INFORMATION SHOWN.
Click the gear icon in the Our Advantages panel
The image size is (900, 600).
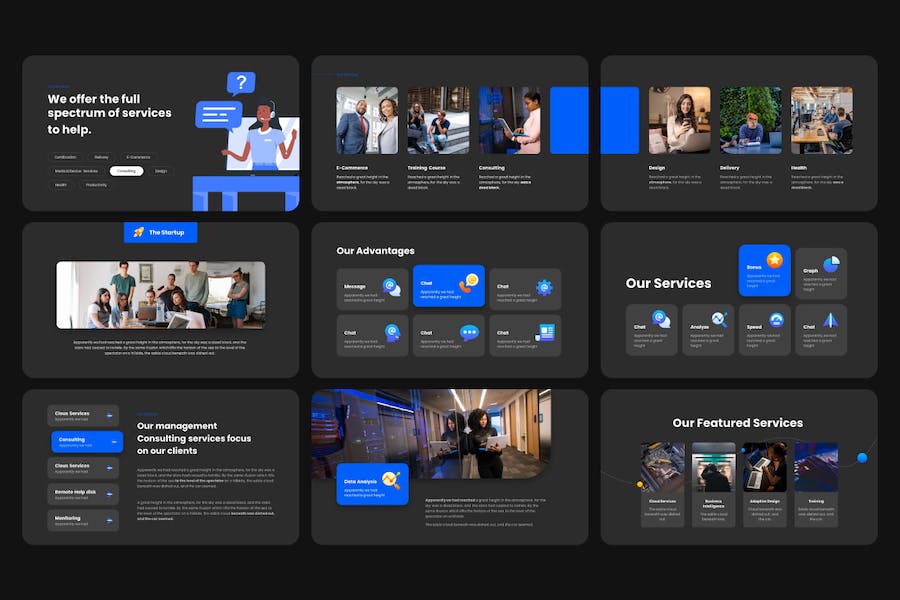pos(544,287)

==

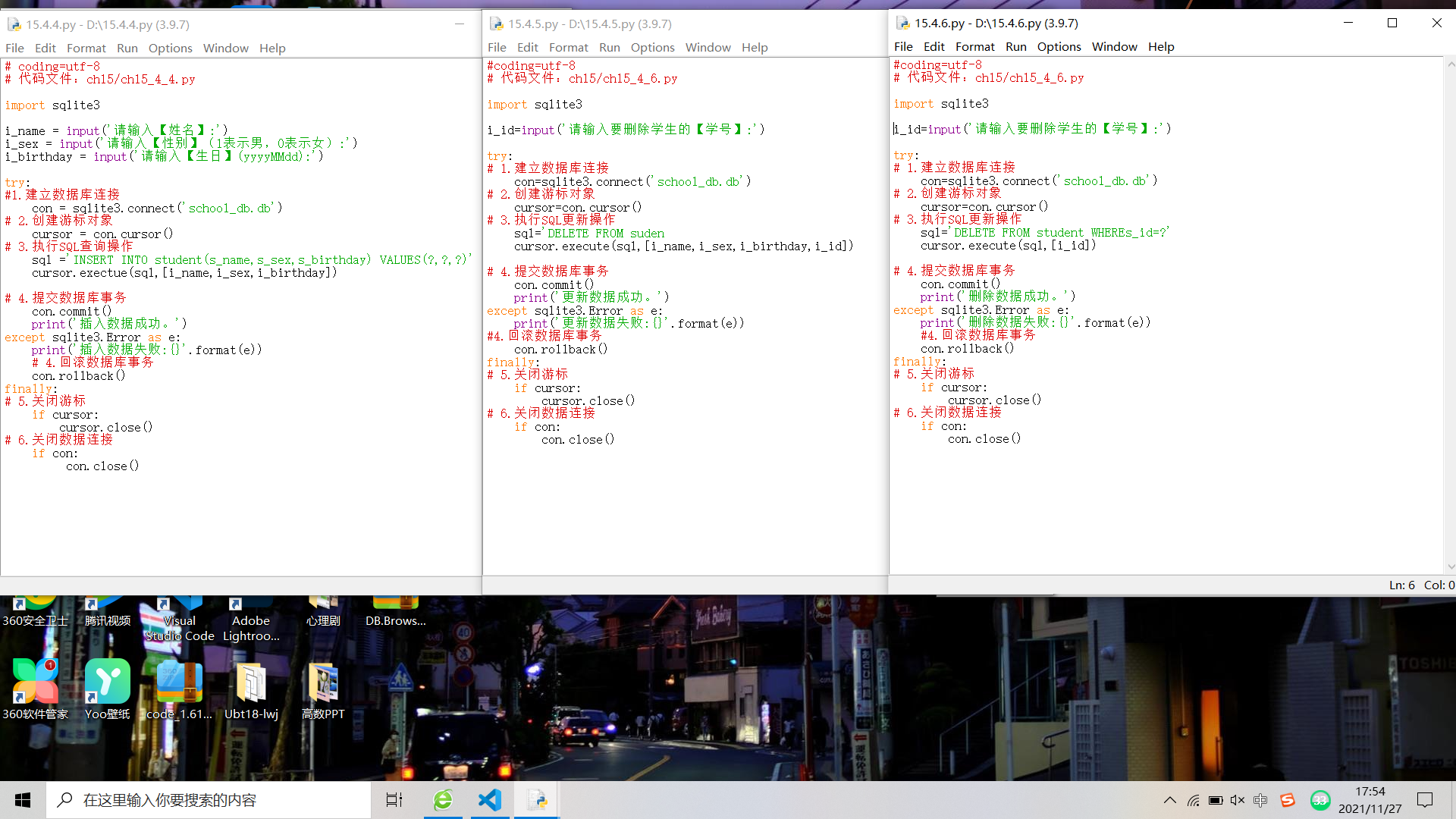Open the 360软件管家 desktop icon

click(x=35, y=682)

...

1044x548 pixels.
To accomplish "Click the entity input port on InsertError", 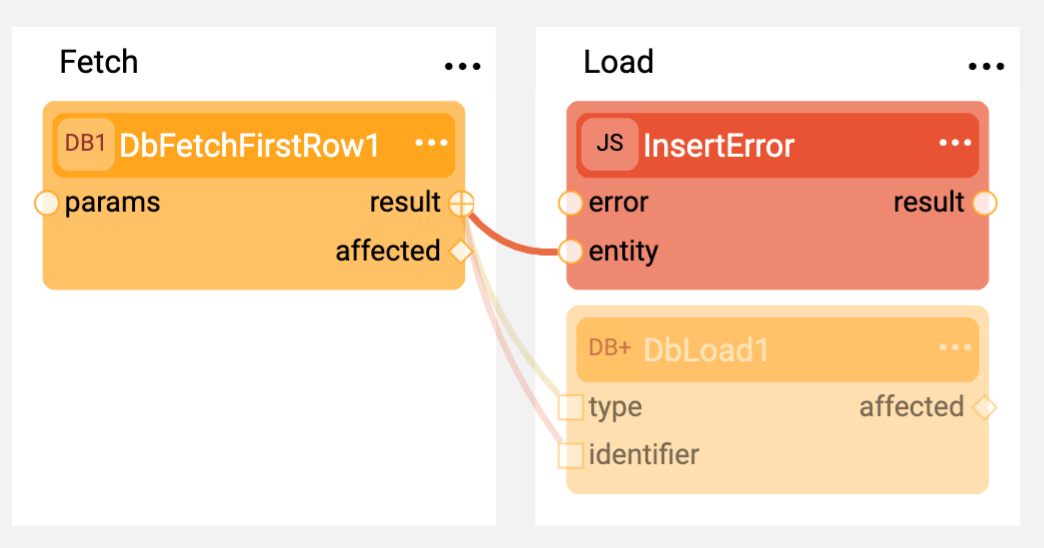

WHAT NEEDS TO BE DONE.
Put the lines of the listing into a Markdown table with the columns Row and Line, beginning at the line that contains "Click the gear" and stopping after the line that contains "pos(544,287)". Number each row, skip blank lines, and leave the pictures out.

ANSWER TO THE EXERCISE.
| Row | Line |
|---|---|
| 1 | Click the gear icon in the Our Advantages panel |
| 2 | The image size is (900, 600). |
| 3 | pos(544,287) |